# My (Ex)Problem Horse



## rissaxbmth (Feb 2, 2010)

In April, I received the best gift I have ever had, my 11 year old American Paint Horse named Blue. The woman I bought him from unloaded him off the trailer at my barn and I was astonished at how skinny he was. I didn't see him before she brought him to me, but she agreed to let me keep him for the first month for free. 

Blue was the most perfect horse I have ever seen. His white face was so unique and he definitely had his own personality. He was stubborn, he would walk away from you when you tried to catch him, and was very lazy, even when I carried a crop. For the first few days I had him he was a perfect mount, we walked on trails, we jumped over logs, and walked on the road, but a week later Blue's behavior was so bad I was actually scared to ride!

I have been riding for 14 years and never had a horse scare me as bad. He continuously backed up and would refuse to walk forward. If I gave him a kick to go forward he reared up and bucked like a bronco. This happened over a course of 4 days, so I called his old owner and asked if Blue had done this with her. Of course she answered no.

She agreed to lower his price from $1,200 to $600 because of his behavior. Even with the lowered price his behavior was no better. I felt like giving up, but I also couldn't just let him go. My rider friends were also no help. They all said 

"You're not experienced enough if you can't handle him, just give up", "he's a problem horse, just sell him or give him back!".
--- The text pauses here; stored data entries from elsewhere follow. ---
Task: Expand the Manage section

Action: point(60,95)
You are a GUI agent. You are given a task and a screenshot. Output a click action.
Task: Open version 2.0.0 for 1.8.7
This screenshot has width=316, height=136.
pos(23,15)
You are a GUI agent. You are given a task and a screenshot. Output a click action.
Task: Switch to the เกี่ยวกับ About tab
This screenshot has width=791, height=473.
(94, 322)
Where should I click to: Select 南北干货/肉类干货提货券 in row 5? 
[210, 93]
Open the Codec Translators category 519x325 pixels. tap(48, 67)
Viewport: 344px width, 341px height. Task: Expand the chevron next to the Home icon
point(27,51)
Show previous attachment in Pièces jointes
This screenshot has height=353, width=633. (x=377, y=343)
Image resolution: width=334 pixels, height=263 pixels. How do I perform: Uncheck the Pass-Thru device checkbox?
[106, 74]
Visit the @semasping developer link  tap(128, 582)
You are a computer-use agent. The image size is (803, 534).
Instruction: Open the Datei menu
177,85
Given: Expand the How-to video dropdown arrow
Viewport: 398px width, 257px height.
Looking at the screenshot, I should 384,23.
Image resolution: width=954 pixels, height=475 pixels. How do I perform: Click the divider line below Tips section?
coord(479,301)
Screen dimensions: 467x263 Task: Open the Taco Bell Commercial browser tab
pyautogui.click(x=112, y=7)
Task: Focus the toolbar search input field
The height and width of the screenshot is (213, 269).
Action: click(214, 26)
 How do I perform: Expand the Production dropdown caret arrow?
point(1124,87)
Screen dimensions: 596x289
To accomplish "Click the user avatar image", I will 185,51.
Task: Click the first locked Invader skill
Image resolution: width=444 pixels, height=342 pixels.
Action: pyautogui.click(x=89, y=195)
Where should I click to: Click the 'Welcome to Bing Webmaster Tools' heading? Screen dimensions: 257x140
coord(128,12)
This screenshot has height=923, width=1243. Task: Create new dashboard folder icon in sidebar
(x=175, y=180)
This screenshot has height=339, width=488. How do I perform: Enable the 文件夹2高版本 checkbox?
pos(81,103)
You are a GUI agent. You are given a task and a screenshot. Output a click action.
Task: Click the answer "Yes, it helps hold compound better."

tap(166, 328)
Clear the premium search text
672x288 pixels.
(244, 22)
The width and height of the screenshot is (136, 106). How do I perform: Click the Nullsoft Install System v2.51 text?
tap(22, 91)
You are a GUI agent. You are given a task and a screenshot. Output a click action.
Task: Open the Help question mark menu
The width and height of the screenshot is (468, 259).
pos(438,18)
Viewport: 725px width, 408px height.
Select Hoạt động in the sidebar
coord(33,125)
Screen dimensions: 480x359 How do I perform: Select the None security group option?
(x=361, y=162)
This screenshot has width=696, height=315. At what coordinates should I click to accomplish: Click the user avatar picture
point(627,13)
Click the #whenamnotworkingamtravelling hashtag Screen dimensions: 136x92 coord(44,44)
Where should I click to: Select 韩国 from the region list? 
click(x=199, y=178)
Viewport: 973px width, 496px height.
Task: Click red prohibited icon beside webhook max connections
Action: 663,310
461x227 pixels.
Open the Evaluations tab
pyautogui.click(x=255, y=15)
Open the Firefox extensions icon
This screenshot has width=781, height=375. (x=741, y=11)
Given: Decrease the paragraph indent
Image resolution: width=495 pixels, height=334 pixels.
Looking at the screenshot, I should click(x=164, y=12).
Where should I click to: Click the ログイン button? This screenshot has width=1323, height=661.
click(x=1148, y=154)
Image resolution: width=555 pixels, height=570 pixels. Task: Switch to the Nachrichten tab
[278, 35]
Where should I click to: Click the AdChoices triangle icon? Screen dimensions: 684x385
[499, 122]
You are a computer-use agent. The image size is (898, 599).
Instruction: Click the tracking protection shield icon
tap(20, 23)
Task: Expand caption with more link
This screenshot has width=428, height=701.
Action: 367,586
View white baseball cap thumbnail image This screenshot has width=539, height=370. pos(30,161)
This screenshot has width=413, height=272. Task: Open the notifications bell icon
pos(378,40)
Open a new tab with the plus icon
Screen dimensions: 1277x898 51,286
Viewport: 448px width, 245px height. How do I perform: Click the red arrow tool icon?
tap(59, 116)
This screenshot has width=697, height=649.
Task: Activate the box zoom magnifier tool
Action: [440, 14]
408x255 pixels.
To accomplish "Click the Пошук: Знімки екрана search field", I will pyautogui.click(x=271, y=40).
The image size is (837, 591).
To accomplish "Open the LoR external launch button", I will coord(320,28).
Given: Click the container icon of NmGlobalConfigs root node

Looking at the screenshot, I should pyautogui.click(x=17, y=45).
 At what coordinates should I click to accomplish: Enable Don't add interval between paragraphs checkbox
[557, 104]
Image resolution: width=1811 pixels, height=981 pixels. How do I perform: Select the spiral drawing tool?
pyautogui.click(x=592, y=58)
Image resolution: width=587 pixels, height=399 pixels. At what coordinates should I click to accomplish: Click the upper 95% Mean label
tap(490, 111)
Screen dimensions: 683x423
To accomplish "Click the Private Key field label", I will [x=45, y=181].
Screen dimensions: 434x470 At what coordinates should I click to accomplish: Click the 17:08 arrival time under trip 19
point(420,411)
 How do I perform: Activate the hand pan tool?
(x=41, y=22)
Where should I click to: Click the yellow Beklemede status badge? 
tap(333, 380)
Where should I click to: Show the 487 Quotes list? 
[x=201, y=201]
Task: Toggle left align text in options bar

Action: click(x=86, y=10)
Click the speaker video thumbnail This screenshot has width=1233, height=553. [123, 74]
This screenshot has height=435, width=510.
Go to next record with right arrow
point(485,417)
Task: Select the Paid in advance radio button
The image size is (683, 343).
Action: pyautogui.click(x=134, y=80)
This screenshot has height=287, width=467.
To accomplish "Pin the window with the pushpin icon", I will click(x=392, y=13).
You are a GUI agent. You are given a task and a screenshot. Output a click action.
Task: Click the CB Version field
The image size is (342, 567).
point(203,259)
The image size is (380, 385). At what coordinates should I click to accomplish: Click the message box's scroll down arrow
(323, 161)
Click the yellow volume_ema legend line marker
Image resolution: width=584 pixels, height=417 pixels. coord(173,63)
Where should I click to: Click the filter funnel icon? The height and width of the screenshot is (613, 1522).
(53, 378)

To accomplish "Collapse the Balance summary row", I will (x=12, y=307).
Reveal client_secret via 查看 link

Boy did we prove them wrong. The problem horse I once was afraid of transformed into the horse I ride bareback with just a halter. Blue was a skinny stubborn disrespectful horse, but within 6 months he is now a big baby that follows me around everywhere. He is also jumping over 3'6".

I'm so glad I did not give up on him. I believed in him and I was right. I wouldn't trade him for the world! We have already placed in horse shows and we still are improving each day!

Our bond has become so strong that I couldn't imagine life without him. I am proud that I stuck with him and proved everyone wrong. 

This horse is my world.


----------



## RedTree (Jan 20, 2010)

thats great, I'm glad you stuck with him


----------



## tinyliny (Oct 31, 2009)

I's be interested to know how you affected such a change and why he went "bad" so suddenly in the first place.


----------



## mbender (Jul 22, 2009)

I can answer it I think. Normally when you get a new horse they test you. Given plenty of time and patience their attitude changes. This happened to me with my arab mare. Couldn't get near her, she wanted nothing to do with humans. She continually tested me, bolted and got me off once. I thought I would have to sell her. But I stuck with it and it took a whole year for her to be completely trusting of me. I've had her for over 10yrs now and we are bonded. Sometimes if you stay persistent with a possible problem horse they come around and can be the best dang horse ever.
_Posted via Mobile Device_


----------



## ShutUpJoe (Nov 10, 2009)

I'm glad that Blue is doing well. I almost traded my QH filly for him and looking back I'm glad that I didn't. I wouldn't have had the patience that you did and I wouldn't have Annalie (who introduced me to Haflingers and for that I am ever grateful). You guys look awesome together : )


----------



## rissaxbmth (Feb 2, 2010)

Tinyliny - I think he was indeed testing me and also he knew I was not going to give up. I stayed on when he bucked, reared, went side ways, etc.. I was a better rider than the person who rode him before me which was a little kid who let him do whatever. He was not used to someone making him mind. But I stuck with him through thick and thin and when I wanted to give up and people tried to get me down I pushed forward, I have confidence in him.

ShutUpJoe - I am glad you didn't either (no offense of course haha) I love Blue to death and he is my whole world. He has impacted my life for the better. You wouldn't have wanted him when you saw him anyways, he was boney as can be.


----------



## ShutUpJoe (Nov 10, 2009)

None taken. I'm glad I didn't trade seeing that picture. I would never want a horse that I owned to end up looking like that! Even more so a two year old filly! He looks a lot better now. Kudos!


----------



## rissaxbmth (Feb 2, 2010)

Thats why I'm so scared to sale any of the horses I own. I have 6 other horses/ponies and I have to check everything out before I sale them because I couldn't stand to see a horse I owned and raised and spent so much time with to be abused.


----------